Credit Access Concerns Persist
As AFSA staff and members fanned out across the nation’s capital earlier this week to spread the word to Congress and the Administration on the benefits of consumer credit, a new survey from the Federal Reserve Bank of New York reported mixed experiences on credit access.
The New York Fed’s thrice-a-year Credit Access Survey showed some strengthening in consumer credit activity during the year ending in February. Application rates for any type of consumer credit product increased during the twelve-month period and reached their highest rate since October 2022. Over the prior twelve months, 44 percent of consumers applied for credit, up from 41 percent during the twelve months ending in October 2025. The overall increase was driven by increased credit card applications, which rose to a post‑pandemic high. At the same time, overall rejection rates for credit applications declined to 16 percent, the lowest reading since June 2021. Decreases were reported across all major credit categories.
Despite improving access to credit, signs of financial strain are evident. The share of survey respondents experiencing lender‑initiated account closures rose to 9.1%, the highest in the 13-year history of the data series.
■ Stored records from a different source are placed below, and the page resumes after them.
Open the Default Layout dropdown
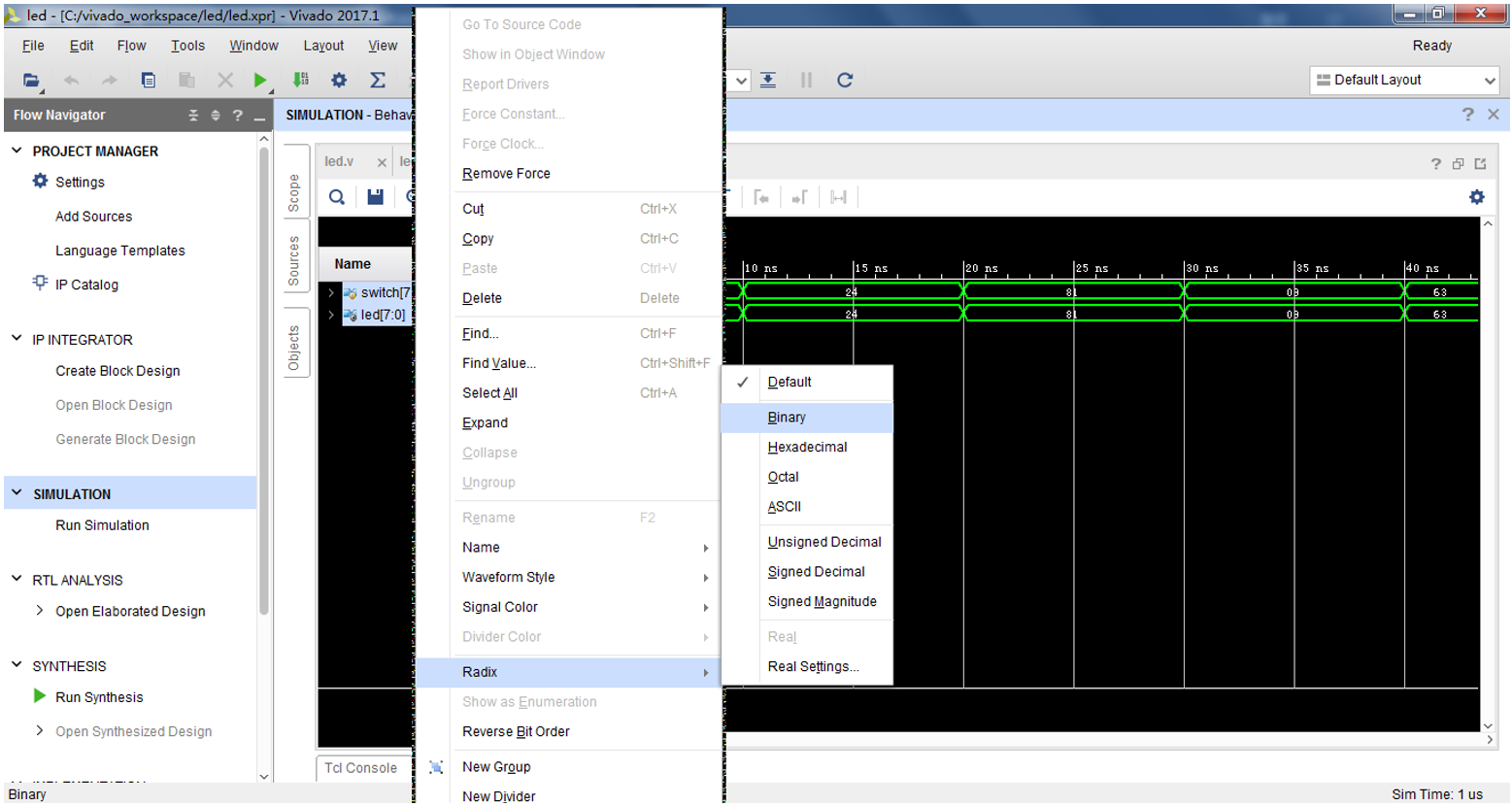 tap(1403, 81)
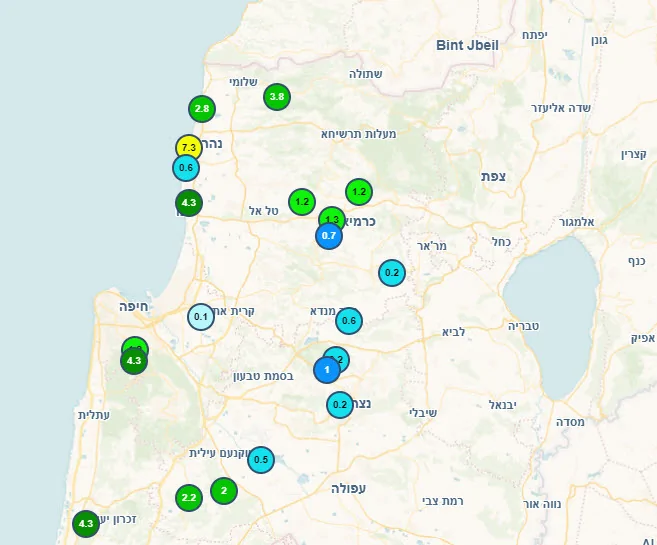Click the עפולה city label
Image resolution: width=657 pixels, height=545 pixels.
tap(350, 488)
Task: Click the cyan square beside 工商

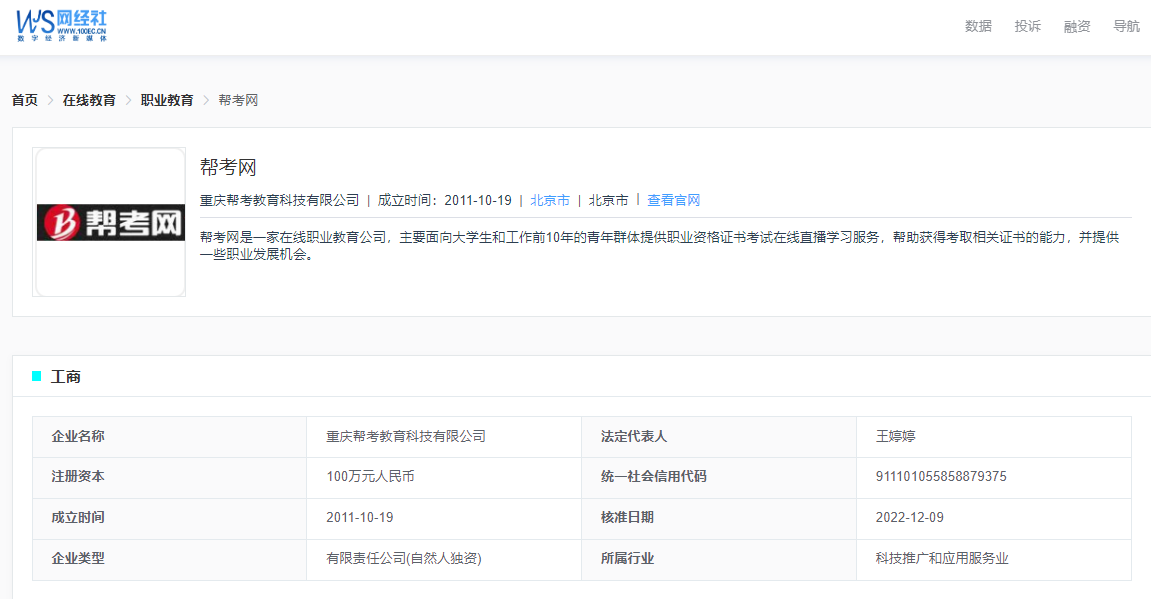Action: tap(37, 376)
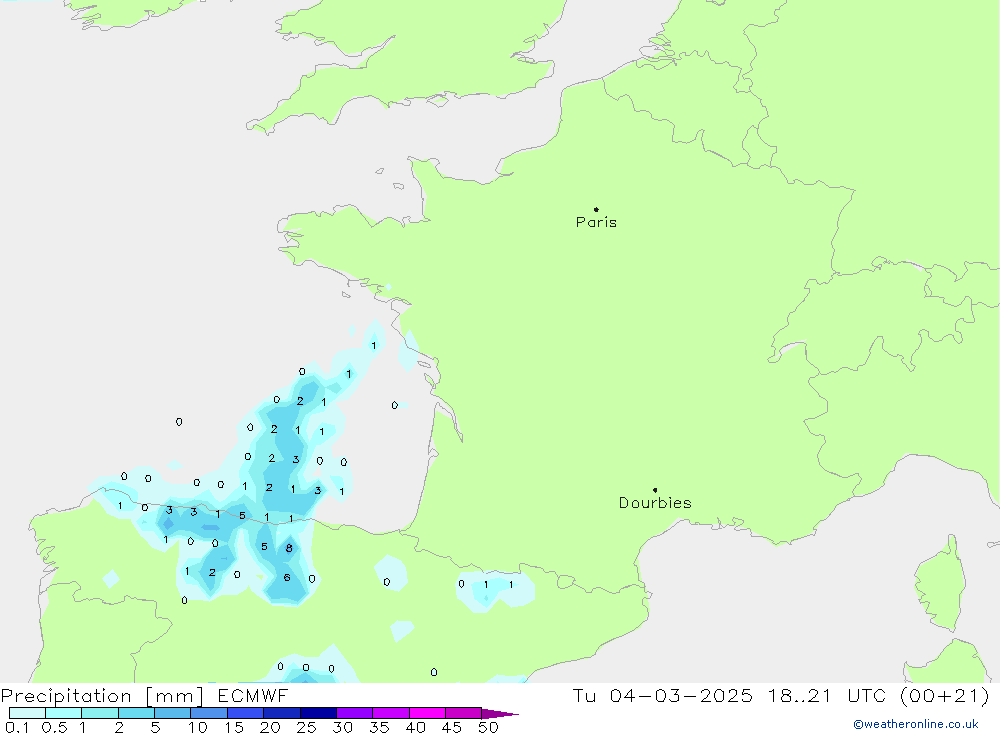Screen dimensions: 1000x733
Task: Click the '50' label on the precipitation scale
Action: point(488,727)
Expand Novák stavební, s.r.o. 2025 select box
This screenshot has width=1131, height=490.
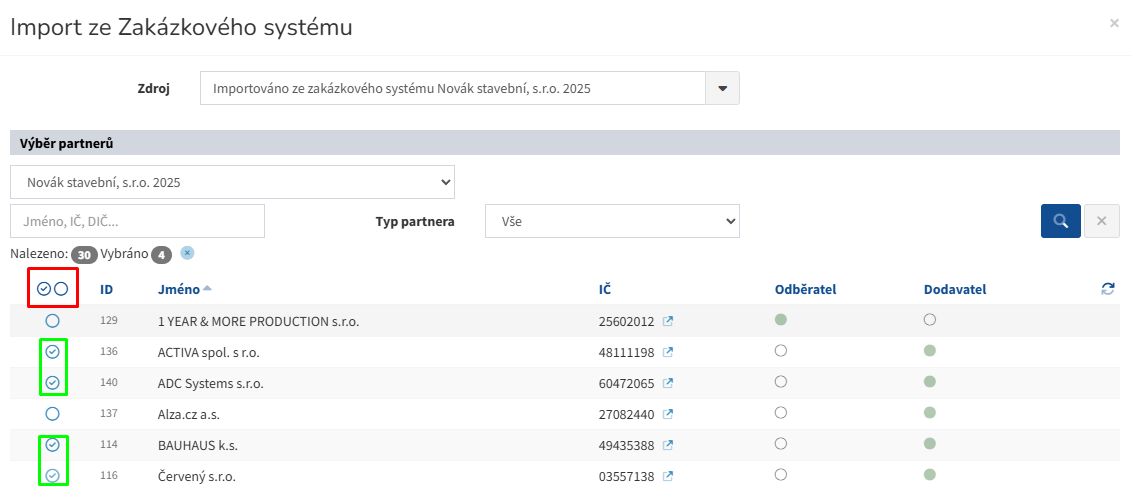pos(232,183)
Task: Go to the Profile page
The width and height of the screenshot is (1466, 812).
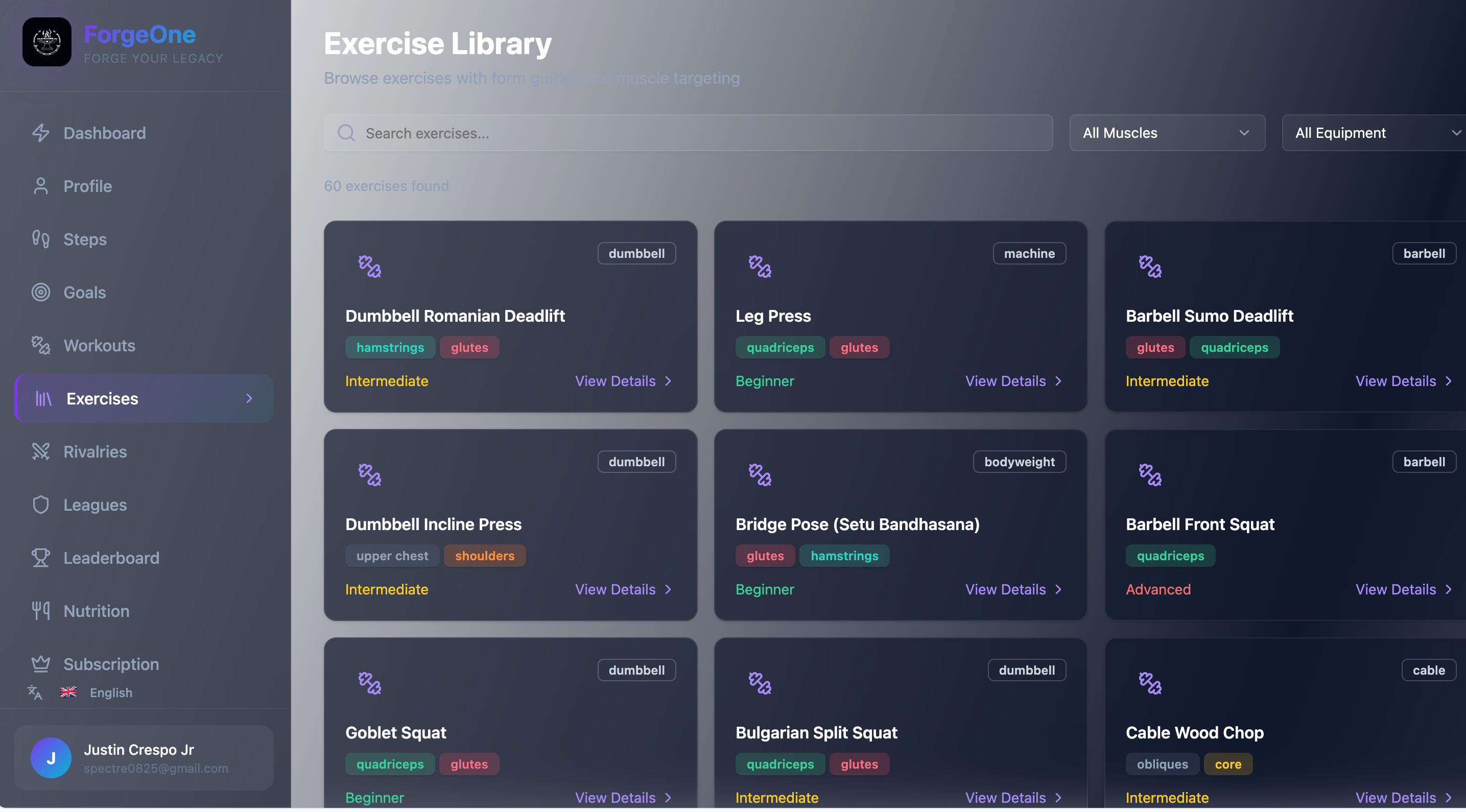Action: click(x=87, y=186)
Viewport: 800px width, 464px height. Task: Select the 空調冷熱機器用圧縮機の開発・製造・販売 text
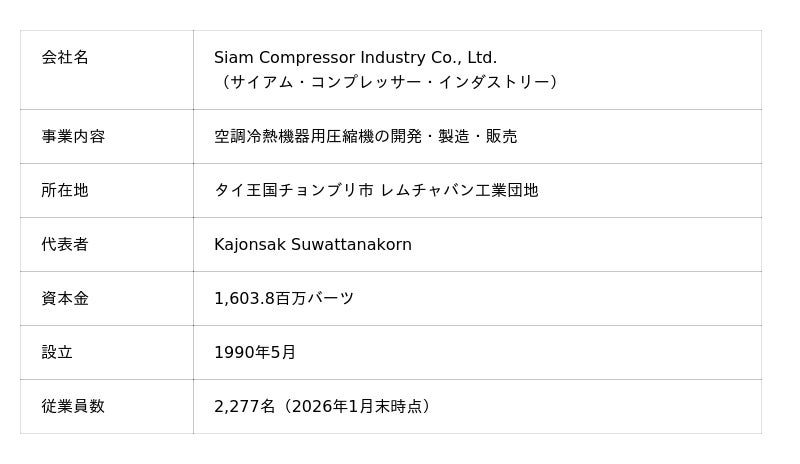tap(365, 136)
Additionally, the proportion of consumers confident they could cover an unexpected expense of $2,000 if it arose within the next month fell slightly to 63 percent.
Other forward-looking survey results point to rising credit security anxiety. For example, the likelihood that survey respondents will apply for a new credit card, auto loan, mortgage, or mortgage refinance in the coming year fell in February. At the same time, consumers’ perceived likelihood of rejection for these types of credit increased.
Clearly, economic factors are a major influence underlying these results, but policy matters too. Hopefully, the efforts of the industry to educate policymakers will at least limit unnecessary regulatory impediments to credit access.